**WORK INSTRUCTION:** After checking the listing below, say how many of its lines contain the string "resolution". Only the number is needed.

**INFORMATION SUPPLIED:**
<<<<

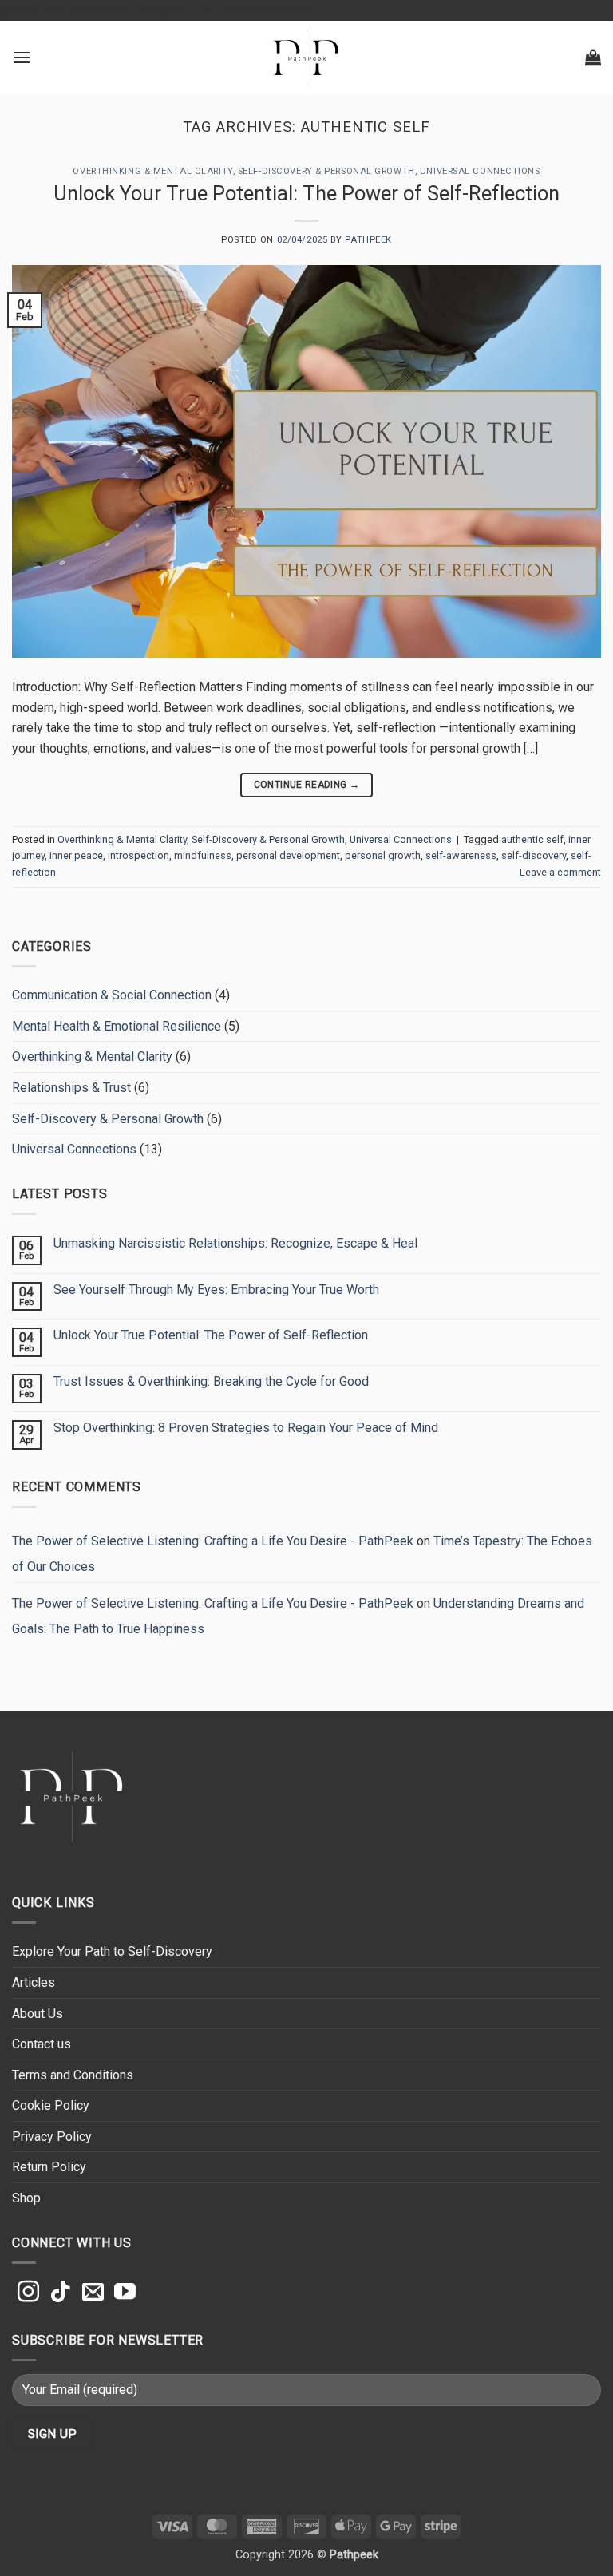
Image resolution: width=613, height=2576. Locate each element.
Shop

>>>>
<<<<

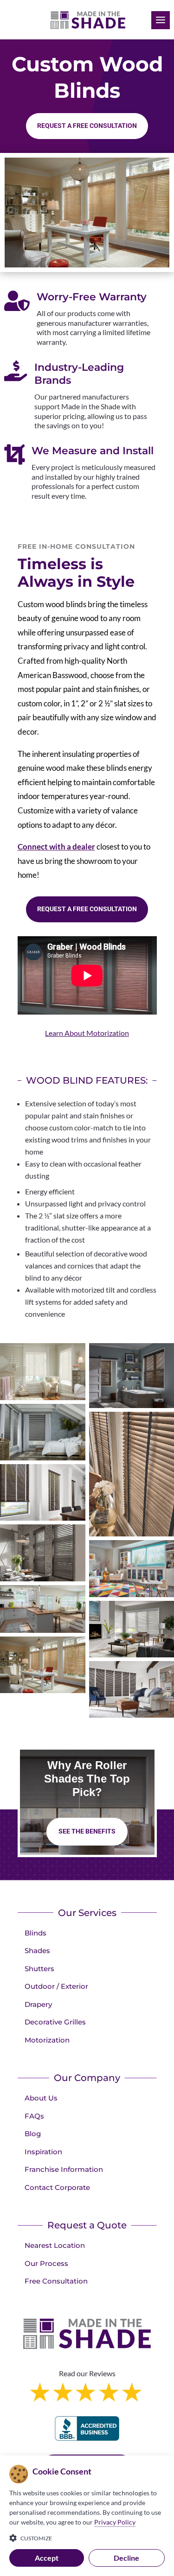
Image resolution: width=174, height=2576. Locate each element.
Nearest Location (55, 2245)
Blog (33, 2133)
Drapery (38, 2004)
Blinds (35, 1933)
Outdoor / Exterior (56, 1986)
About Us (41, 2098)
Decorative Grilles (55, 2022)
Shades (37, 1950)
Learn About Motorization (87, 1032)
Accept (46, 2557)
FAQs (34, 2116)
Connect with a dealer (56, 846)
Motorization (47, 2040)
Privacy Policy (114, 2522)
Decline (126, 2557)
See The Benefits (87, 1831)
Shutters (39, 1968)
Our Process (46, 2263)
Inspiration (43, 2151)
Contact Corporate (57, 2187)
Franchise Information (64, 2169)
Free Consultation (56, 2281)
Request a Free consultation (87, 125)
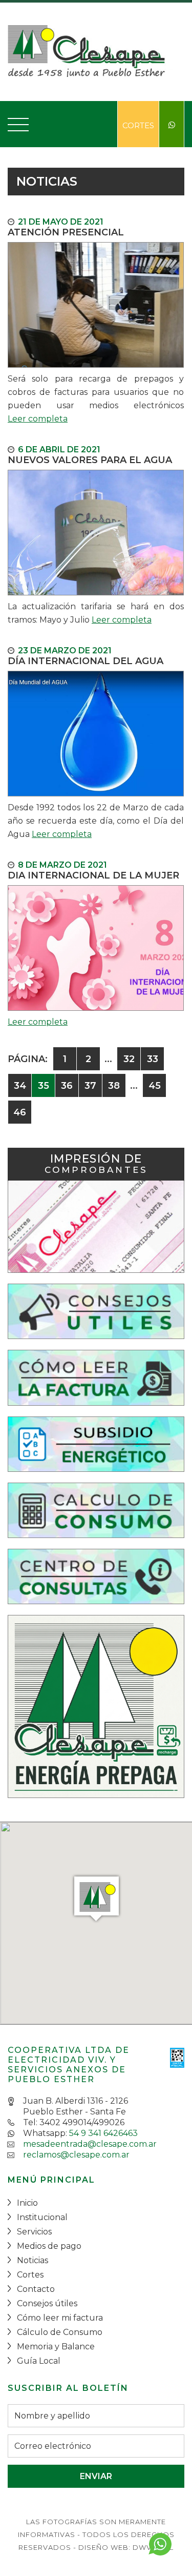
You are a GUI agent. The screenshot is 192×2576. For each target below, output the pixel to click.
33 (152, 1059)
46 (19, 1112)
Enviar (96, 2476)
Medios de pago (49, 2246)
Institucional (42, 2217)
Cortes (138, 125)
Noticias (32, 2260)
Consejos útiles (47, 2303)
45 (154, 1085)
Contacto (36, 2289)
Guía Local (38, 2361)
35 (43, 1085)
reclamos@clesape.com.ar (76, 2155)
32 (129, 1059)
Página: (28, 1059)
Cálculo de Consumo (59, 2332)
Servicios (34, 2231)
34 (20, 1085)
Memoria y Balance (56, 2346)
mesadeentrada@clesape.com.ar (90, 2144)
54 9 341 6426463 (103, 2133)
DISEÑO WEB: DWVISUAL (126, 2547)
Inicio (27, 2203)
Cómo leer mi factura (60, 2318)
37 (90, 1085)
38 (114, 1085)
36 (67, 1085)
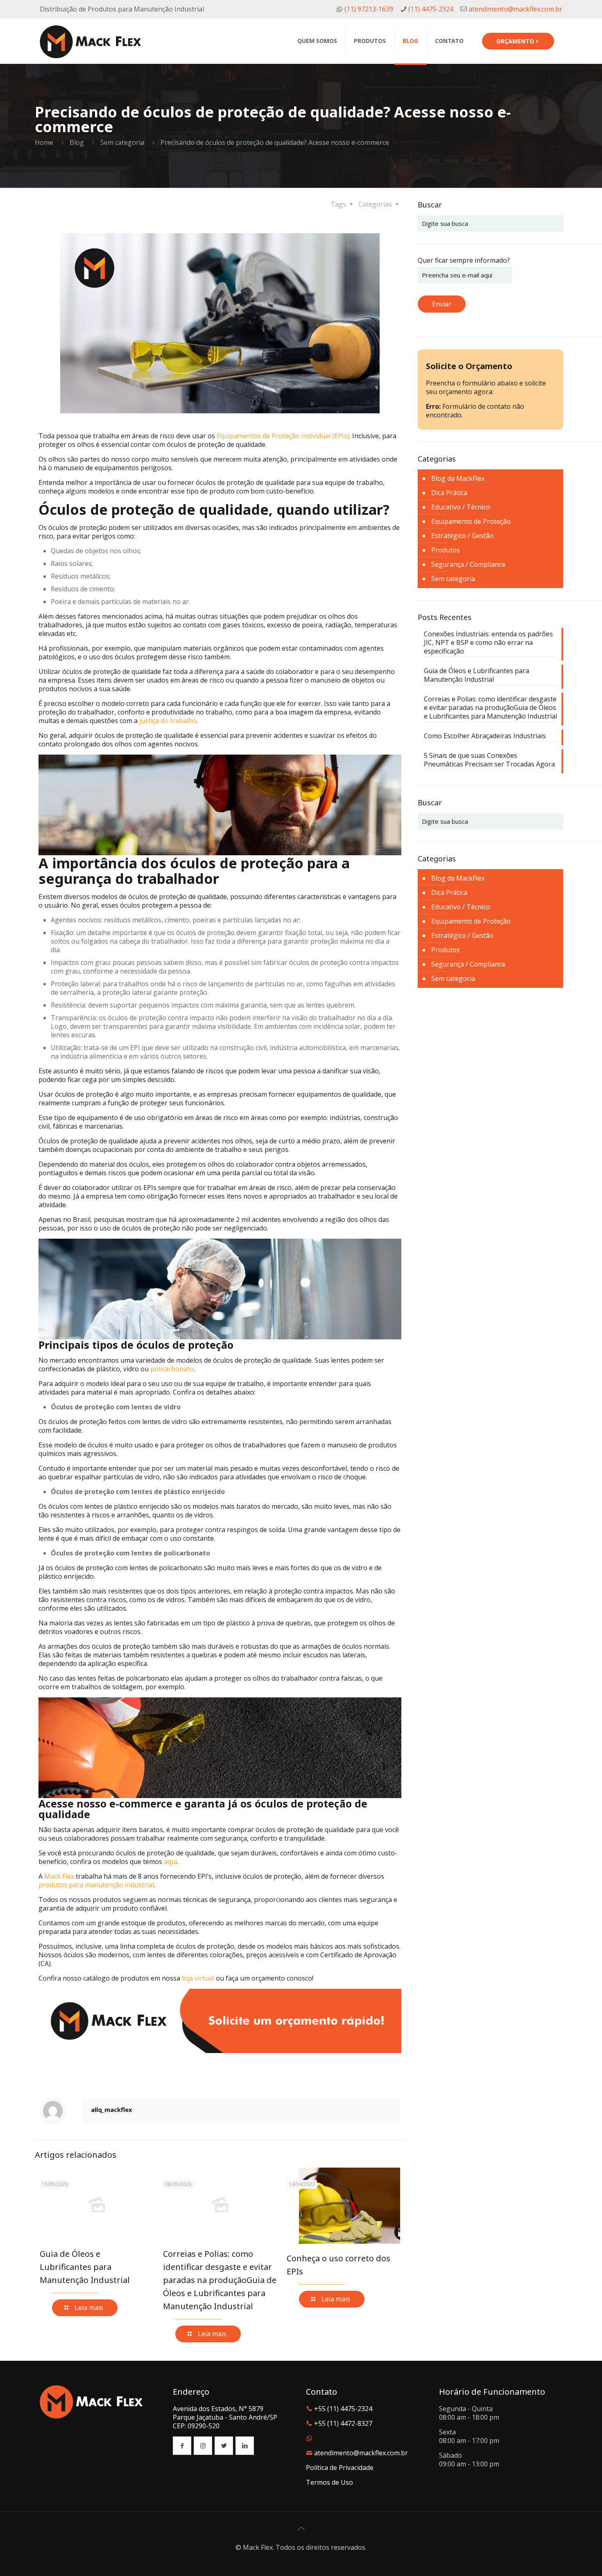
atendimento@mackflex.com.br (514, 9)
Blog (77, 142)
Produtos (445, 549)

>>>>

**RESPONSE TO THIS TASK:** 2